The new law — which was House Bill 1391 by Rep. Carlton Wing, R-North Little Rock — also will allow financial services providers, such as banks, to either refuse or delay executing financial transactions involving suspected financial exploitation of elderly or disabled people.
If the 48-hour deadline can’t be met because of a weekend or state holiday, the unit is to refer exploitation cases to the attorney general by the end of the next business day.
The law takes effect in late July.
Wing said in an interview that the existing state law doesn’t require the referrals to the attorney general to take place within a specific time.
He said it’s important to refer these cases as soon as possible so the attorney general’s office can begin investigating in order to help vulnerable adults retain more of their money.
Wing said about 50% of these suspected fraud cases involve caregivers of the elderly, and the other half involve people who are unknown to the elderly person.
He said he began working on this bill with Attorney General Leslie Rutledge’s office after a personal friend was told she won the lottery but instead lost $450,000 in a case of fraud. The case was reported to the attorney general’s office and the FBI.
According to the text of HB1391, the number of cases involving scams and exploitation of older or vulnerable adults has quadrupled in the past three years, yet the victims are the least likely of any age or socioeconomic group to report losing money to fraud.

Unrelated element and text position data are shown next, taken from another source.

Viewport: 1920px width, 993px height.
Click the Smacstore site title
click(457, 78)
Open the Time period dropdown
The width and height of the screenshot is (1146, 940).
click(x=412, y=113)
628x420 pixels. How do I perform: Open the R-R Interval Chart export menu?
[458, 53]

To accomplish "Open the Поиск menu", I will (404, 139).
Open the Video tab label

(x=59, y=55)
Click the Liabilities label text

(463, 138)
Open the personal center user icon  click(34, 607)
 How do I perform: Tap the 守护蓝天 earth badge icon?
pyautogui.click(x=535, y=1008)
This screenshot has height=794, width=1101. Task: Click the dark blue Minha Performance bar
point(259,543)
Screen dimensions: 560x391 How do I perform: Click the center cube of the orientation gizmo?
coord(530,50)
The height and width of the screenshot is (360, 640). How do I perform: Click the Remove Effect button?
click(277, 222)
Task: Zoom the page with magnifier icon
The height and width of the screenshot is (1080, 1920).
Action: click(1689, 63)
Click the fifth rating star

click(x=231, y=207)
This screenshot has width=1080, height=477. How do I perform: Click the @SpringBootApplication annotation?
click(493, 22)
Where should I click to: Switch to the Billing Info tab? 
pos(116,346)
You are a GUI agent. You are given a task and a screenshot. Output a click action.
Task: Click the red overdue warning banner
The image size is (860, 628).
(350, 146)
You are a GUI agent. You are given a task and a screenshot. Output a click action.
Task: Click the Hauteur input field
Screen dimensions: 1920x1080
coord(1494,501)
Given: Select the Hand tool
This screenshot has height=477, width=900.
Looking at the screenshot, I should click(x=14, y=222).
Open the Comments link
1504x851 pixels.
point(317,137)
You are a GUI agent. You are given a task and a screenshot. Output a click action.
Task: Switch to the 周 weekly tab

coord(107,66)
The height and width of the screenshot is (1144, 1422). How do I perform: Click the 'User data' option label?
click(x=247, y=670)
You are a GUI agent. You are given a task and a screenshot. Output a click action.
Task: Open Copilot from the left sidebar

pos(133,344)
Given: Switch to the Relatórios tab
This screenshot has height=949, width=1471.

The bill also states that older adults use wire transfers and other types of electronic payments to send money to fraudulent people, who perpetuate romance, government imposter and sweepstakes scams. The economic effect is devastating to the victims, the bill said.
Betty Underwood of Little Rock — a widow who received many phone calls from scam artists trying to get her personal information — joined Rutledge, Wing and more than a dozen others in the governor’s conference room at the Capitol on Thursday for the Republican governor to sign the bill. The contingent included Sen. Jonathan Dismang, R-Searcy, who was the Senate sponsor of the bill.
Underwood said she prays the law will make a difference in deterring scam artists from preying on the elderly.
“But so many people don’t realize it until it is coming, and they have already lost hundreds of dollars or more,” she said in an interview.
Rutledge said in a news release, “This law will give my office the ability to continue fighting and more cohesively protect Arkansas retirees and veterans who should never be exploited for their money.”
The Arkansas Bankers Association helped with HB1391.
The measure will allow a financial services provider to refuse or delay a monetary transaction if the provider has reasonable cause to suspect that exploitation may have occurred or is being attempted with an elderly or disabled person.
Also, a financial services provider may refuse or delay the execution of a monetary transaction if advised by the attorney general, a state agency or a law enforcement agency that a financial exploitation may be taking place.
Existing state law allows financial institutions only to delay or place on hold a financial transition involving suspected fraud of a mentally or physically disabled person who has a cognitive impairment, said Lorrie Trogden, president of the Arkansas Bankers Association.